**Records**
*-*-*

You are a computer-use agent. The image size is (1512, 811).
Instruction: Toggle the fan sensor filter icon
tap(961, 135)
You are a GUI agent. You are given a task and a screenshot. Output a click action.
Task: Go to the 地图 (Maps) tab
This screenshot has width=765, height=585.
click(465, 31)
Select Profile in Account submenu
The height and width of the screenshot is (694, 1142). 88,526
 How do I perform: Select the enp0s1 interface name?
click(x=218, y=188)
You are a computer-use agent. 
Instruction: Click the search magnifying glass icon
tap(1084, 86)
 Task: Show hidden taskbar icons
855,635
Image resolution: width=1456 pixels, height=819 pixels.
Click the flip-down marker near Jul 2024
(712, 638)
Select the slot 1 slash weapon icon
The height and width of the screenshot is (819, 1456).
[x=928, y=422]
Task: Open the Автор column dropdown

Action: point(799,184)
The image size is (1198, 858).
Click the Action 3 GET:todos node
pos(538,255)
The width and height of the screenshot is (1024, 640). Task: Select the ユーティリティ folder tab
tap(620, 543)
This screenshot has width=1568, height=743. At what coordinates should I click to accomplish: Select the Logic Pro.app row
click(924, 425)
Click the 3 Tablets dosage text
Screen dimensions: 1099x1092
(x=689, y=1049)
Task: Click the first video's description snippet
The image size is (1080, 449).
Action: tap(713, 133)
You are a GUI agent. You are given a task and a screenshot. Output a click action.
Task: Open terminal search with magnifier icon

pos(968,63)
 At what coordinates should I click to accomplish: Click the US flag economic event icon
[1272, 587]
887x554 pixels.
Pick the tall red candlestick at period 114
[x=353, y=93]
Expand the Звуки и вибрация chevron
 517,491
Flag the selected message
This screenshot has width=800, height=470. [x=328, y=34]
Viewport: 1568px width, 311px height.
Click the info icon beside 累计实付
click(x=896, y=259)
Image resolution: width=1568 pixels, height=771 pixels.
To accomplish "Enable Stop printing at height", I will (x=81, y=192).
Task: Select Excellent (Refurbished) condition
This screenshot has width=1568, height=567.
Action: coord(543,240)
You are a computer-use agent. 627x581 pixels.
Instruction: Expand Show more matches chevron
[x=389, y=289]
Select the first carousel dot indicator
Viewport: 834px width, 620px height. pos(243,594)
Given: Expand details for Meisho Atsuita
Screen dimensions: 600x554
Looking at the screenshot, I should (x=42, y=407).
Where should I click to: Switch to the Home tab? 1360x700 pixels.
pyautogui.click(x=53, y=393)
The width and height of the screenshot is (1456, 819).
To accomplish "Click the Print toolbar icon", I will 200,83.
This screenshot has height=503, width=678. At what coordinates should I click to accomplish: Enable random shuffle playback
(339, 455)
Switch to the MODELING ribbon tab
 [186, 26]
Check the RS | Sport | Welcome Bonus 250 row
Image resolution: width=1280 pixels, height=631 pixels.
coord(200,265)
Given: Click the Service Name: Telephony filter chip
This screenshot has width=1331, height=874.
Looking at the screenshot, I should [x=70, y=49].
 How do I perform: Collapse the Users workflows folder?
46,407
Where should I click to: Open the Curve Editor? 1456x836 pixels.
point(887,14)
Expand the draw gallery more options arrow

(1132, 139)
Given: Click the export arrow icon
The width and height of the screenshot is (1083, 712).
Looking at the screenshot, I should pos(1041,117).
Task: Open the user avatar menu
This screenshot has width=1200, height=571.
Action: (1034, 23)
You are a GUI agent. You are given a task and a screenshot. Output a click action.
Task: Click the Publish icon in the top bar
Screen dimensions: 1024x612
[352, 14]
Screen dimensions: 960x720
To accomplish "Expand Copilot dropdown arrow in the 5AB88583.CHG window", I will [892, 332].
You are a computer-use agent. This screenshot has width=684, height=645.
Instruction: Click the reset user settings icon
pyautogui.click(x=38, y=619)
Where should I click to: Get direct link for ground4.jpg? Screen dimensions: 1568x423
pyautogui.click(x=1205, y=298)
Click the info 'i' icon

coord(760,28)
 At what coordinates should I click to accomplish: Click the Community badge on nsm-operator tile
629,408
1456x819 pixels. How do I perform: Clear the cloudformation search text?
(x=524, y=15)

*-*-*

**Problem details**
Rewrite the data from its start through the line containing "Action: point(799,184)", inclusive, changing "taskbar" to "system tray" and leaving everything else the same.

**Full response**
You are a computer-use agent. The image size is (1512, 811).
Instruction: Toggle the fan sensor filter icon
tap(961, 135)
You are a GUI agent. You are given a task and a screenshot. Output a click action.
Task: Go to the 地图 (Maps) tab
This screenshot has width=765, height=585.
click(465, 31)
Select Profile in Account submenu
The height and width of the screenshot is (694, 1142). 88,526
 How do I perform: Select the enp0s1 interface name?
click(x=218, y=188)
You are a computer-use agent. 
Instruction: Click the search magnifying glass icon
tap(1084, 86)
 Task: Show hidden system tray icons
855,635
Image resolution: width=1456 pixels, height=819 pixels.
Click the flip-down marker near Jul 2024
(712, 638)
Select the slot 1 slash weapon icon
The height and width of the screenshot is (819, 1456).
[x=928, y=422]
Task: Open the Автор column dropdown

Action: point(799,184)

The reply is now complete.